In this essay, Tam Hunt does a brilliant job of demonstrating that the theories of curmudgeonly Materialists like Dennett, when taken to their logical ends, also lead inevitably to Panpsychism, whether the “Horsemen” want to admit it or not.

Playing With The Realization That Nothingness Is The Truth Of What Is, by Cool1

“Thus, all objects exist as mental constructs. We live and move in a world that is like The Matrix. In order to know that an object is ‘out there’ or ‘in here’ one has to perceive it as such. But the perception of an object out there is not the object.
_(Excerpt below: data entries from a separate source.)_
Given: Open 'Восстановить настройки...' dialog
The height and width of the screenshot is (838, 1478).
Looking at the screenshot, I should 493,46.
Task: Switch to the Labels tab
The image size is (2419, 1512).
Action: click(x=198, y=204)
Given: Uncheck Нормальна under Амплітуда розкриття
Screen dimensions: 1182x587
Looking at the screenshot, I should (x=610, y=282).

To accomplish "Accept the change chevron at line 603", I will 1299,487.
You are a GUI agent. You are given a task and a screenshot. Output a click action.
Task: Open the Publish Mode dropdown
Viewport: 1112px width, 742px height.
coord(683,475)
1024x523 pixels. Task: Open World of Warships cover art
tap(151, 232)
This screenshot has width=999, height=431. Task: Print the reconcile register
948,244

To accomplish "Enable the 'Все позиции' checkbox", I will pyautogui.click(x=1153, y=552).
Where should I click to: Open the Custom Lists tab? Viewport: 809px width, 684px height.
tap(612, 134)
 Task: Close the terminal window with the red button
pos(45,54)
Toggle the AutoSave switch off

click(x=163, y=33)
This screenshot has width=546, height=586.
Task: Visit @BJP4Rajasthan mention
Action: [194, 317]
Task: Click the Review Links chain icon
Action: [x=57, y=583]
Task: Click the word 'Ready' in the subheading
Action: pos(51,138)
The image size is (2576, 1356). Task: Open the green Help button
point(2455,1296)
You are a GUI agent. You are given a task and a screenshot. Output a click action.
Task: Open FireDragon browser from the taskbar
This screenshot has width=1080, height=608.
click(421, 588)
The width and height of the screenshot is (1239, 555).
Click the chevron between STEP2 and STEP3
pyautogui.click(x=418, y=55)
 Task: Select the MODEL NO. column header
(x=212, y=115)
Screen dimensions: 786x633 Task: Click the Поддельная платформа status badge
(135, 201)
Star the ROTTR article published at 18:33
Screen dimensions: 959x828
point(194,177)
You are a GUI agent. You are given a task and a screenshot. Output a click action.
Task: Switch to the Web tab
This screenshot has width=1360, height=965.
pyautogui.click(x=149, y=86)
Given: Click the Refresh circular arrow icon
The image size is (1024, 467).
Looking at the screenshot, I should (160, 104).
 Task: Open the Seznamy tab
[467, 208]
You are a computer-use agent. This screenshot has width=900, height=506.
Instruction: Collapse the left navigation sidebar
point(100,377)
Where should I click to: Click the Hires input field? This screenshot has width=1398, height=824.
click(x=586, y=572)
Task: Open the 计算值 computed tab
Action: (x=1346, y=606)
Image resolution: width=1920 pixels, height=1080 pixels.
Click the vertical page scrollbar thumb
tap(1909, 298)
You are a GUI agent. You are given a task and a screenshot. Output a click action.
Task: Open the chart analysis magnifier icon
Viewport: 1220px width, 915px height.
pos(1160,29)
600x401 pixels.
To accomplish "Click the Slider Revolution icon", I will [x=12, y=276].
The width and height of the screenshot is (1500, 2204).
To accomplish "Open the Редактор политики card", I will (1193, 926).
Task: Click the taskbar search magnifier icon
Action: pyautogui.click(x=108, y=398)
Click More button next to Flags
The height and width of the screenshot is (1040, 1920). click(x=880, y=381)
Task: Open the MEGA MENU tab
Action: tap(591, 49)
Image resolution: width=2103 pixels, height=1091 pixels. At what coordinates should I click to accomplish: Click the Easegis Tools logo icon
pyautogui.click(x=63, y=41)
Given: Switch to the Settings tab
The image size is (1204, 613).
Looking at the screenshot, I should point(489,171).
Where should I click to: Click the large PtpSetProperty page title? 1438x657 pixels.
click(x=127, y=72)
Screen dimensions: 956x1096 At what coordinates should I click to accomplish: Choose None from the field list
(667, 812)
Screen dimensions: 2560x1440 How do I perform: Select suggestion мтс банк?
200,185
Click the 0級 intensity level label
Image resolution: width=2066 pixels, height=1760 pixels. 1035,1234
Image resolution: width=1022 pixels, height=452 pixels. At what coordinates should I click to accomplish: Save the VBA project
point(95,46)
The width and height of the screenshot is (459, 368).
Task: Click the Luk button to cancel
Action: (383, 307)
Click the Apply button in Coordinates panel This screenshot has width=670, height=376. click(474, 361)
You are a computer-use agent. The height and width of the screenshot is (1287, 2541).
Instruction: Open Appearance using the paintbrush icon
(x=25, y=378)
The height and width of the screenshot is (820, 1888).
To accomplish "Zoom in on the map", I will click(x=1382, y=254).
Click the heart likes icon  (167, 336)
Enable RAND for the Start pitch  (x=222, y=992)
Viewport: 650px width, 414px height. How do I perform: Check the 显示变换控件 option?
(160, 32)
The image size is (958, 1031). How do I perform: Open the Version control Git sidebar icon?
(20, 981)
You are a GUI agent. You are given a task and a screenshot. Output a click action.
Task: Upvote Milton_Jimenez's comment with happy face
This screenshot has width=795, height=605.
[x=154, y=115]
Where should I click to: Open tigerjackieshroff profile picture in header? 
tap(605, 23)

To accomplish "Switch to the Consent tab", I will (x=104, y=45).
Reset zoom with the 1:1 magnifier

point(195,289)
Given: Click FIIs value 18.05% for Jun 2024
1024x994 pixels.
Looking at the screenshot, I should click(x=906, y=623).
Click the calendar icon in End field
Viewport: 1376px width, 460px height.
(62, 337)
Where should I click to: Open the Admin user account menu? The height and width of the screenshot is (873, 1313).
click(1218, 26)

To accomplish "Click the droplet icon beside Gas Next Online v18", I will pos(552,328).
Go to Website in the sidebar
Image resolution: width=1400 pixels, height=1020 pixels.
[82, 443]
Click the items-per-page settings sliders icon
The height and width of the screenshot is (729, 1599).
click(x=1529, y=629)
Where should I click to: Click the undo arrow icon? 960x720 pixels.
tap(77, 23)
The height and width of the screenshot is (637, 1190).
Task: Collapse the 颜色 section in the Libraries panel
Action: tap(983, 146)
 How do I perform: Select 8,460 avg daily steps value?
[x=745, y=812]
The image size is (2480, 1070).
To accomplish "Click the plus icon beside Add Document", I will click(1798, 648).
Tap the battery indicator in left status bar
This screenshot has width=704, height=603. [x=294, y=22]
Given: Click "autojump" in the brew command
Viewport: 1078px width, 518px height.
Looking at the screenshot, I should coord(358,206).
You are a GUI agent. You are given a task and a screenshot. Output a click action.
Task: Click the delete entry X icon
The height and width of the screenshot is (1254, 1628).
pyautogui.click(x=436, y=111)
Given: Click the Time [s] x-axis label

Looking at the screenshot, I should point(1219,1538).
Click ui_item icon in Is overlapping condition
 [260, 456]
And the thought of an object in one’s mind is also not that object.”

Read this essay slowly, and let it sink in. Your entire experience of reality is a mental construct in your brain. Neuroscience has proven this beyond any reasonable doubt. But guess what? Your brain is part of that mental model, too. You can no more “really” experience yourself — not your brain, not your body, not your thoughts — than you can the world “out there.” So what’s real? No-Thing…

The Tower of Happiness: How your self-projection determines your happiness level at any point in life, by Vincenzo Elifani

You continually project an “ideal you” into the world and strive to live up to it. You project a “future you” and stretch to achieve it. You project a “someday” ideal state of happiness, and sacrifice today in order to reach it. All of this has dire consequences for your ability to be happy now, even if you reach your goals. This is a very user friendly breakdown of how it all works, illustrated with charming stick-figures.

Shared Dream Experiment, by Tantra Bensko

This is not fiction. It’s the true story of a group of people who came together for an evening, and agreed to behave together as if they were dreaming. They experimented with psychically influencing the dreams of anyone who actually fell asleep, but that, to me, is not the most interesting part their story. I love the conscious intention, as a group, to blur the edges of reason and propriety, to cross together the boundary between social convention and… magic?

Tantra Bensko’s Shared Dream Experiment engagingly illustrates what Irish poet and Golden Dawn ceremonial magician William Butler Yeats labeled the first foundation of nearly all magical practices:

“That the borders of our minds are ever shifting, and that many minds can flow into one another, as it were, and create or reveal a single mind, a single energy.” — W. B. Yeats

Three Hits Of DMT: A Guide To Awaking Presently, by Matt Symonds

In the 21st Century pop-economy of mindfulness, we’ve cheapened “living in the NOW” to basically being alert to what’s going on, paying attention to the person in front of us, savoring our sandwich at lunch, focusing on a project. If Matt Symonds is right, that’s all abstraction. The real “NOW,” revealed by DMT:

“…feels as though you’ve snapped out of a trance. There is this awe, wonder, and bewilderment as you become so presently aware of a newly discovered axial depth of ‘now’, that time and death literally become meaningless.”

This essay is a love letter to the “Spirit Molecule” DMT, and to the experience of waking up in the vast, incomprehensible moment.